Collected data entries:

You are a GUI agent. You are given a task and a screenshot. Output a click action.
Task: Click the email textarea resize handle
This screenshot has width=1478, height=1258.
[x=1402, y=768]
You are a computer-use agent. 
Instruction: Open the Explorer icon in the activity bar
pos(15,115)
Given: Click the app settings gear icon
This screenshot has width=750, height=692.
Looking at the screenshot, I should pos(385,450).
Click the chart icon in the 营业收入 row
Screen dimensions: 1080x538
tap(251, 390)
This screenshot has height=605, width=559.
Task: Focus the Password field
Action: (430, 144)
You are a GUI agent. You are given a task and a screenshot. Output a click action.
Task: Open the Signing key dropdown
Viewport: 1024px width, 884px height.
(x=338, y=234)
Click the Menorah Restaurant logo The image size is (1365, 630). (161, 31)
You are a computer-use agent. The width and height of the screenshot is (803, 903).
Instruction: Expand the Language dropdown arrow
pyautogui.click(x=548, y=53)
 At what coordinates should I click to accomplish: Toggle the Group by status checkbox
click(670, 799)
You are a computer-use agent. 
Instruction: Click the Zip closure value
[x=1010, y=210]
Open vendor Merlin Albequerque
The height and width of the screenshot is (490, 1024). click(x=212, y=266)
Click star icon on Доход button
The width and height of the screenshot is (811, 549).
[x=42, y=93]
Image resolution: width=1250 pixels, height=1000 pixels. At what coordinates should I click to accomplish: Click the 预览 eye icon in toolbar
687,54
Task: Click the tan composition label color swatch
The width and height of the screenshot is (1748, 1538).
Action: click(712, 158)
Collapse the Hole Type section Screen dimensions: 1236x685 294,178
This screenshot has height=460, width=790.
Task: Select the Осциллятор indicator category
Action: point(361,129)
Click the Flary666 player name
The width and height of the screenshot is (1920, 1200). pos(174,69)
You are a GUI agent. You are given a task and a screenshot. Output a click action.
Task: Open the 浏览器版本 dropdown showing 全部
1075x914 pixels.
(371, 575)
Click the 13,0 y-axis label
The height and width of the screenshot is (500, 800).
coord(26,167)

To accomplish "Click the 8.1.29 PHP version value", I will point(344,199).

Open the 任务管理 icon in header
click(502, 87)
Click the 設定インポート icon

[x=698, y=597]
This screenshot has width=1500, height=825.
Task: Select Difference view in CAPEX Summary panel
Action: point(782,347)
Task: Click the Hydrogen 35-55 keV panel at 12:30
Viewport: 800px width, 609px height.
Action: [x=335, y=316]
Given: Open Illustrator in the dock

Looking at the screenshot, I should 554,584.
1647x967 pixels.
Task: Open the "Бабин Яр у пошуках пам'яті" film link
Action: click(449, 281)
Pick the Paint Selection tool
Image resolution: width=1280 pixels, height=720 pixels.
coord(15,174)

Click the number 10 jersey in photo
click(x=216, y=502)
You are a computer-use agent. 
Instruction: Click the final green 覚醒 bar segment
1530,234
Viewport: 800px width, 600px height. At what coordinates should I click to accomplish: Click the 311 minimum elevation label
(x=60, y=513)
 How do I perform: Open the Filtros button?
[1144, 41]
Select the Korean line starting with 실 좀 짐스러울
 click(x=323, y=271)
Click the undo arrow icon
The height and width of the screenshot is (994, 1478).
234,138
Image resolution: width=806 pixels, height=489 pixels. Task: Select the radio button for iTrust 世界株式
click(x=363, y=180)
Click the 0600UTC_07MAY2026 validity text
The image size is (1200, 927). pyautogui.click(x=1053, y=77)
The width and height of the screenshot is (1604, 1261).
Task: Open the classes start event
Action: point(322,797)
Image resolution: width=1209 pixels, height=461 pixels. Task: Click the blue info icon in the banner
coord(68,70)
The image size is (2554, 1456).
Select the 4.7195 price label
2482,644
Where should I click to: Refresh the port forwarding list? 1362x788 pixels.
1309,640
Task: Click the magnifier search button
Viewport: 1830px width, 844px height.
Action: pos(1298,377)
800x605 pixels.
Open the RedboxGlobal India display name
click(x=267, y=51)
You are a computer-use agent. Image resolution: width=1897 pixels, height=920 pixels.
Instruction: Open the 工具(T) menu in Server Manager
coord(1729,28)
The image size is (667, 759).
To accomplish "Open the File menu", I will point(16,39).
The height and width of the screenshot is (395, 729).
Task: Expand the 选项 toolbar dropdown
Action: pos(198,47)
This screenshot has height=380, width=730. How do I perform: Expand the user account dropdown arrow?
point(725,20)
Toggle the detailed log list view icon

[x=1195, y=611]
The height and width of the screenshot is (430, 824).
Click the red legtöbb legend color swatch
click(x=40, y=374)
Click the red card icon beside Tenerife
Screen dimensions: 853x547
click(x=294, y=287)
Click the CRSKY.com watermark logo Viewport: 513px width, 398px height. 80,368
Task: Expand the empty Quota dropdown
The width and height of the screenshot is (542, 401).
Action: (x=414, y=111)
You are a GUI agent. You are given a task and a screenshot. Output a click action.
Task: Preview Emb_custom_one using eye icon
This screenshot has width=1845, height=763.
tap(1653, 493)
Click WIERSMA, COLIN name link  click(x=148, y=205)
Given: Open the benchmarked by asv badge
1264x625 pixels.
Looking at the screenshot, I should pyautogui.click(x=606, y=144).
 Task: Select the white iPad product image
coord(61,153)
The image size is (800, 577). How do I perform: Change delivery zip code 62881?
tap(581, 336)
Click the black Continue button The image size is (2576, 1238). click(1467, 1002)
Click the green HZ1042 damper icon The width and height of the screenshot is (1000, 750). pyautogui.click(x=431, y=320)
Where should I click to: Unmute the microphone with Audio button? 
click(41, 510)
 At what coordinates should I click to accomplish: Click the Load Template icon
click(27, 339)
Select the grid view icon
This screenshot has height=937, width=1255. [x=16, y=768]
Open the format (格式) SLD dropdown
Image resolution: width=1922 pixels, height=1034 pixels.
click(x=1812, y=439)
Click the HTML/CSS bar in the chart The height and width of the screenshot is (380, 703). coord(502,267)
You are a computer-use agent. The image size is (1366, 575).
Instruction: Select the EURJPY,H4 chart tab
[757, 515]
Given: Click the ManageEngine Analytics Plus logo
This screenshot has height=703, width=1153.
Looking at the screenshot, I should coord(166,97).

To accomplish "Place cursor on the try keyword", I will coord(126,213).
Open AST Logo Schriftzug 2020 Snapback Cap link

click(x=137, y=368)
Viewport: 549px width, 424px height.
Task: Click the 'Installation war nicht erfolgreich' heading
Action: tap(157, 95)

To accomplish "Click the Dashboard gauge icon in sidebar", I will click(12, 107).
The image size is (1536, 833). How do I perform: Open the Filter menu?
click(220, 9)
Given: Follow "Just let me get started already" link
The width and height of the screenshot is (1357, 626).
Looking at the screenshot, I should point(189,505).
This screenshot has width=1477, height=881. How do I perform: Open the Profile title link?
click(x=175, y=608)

### EXERCISE BRIEF
Only the lines above from the one with "Given: Open the benchmarked by asv badge" through the one with "Open the format (格式) SLD dropdown" should be duplicated, character for character.

### COMPLETED EXERCISE
Given: Open the benchmarked by asv badge
1264x625 pixels.
Looking at the screenshot, I should pyautogui.click(x=606, y=144).
 Task: Select the white iPad product image
coord(61,153)
The image size is (800, 577). How do I perform: Change delivery zip code 62881?
tap(581, 336)
Click the black Continue button The image size is (2576, 1238). click(1467, 1002)
Click the green HZ1042 damper icon The width and height of the screenshot is (1000, 750). pyautogui.click(x=431, y=320)
Where should I click to: Unmute the microphone with Audio button? 
click(41, 510)
 At what coordinates should I click to accomplish: Click the Load Template icon
click(27, 339)
Select the grid view icon
This screenshot has height=937, width=1255. [x=16, y=768]
Open the format (格式) SLD dropdown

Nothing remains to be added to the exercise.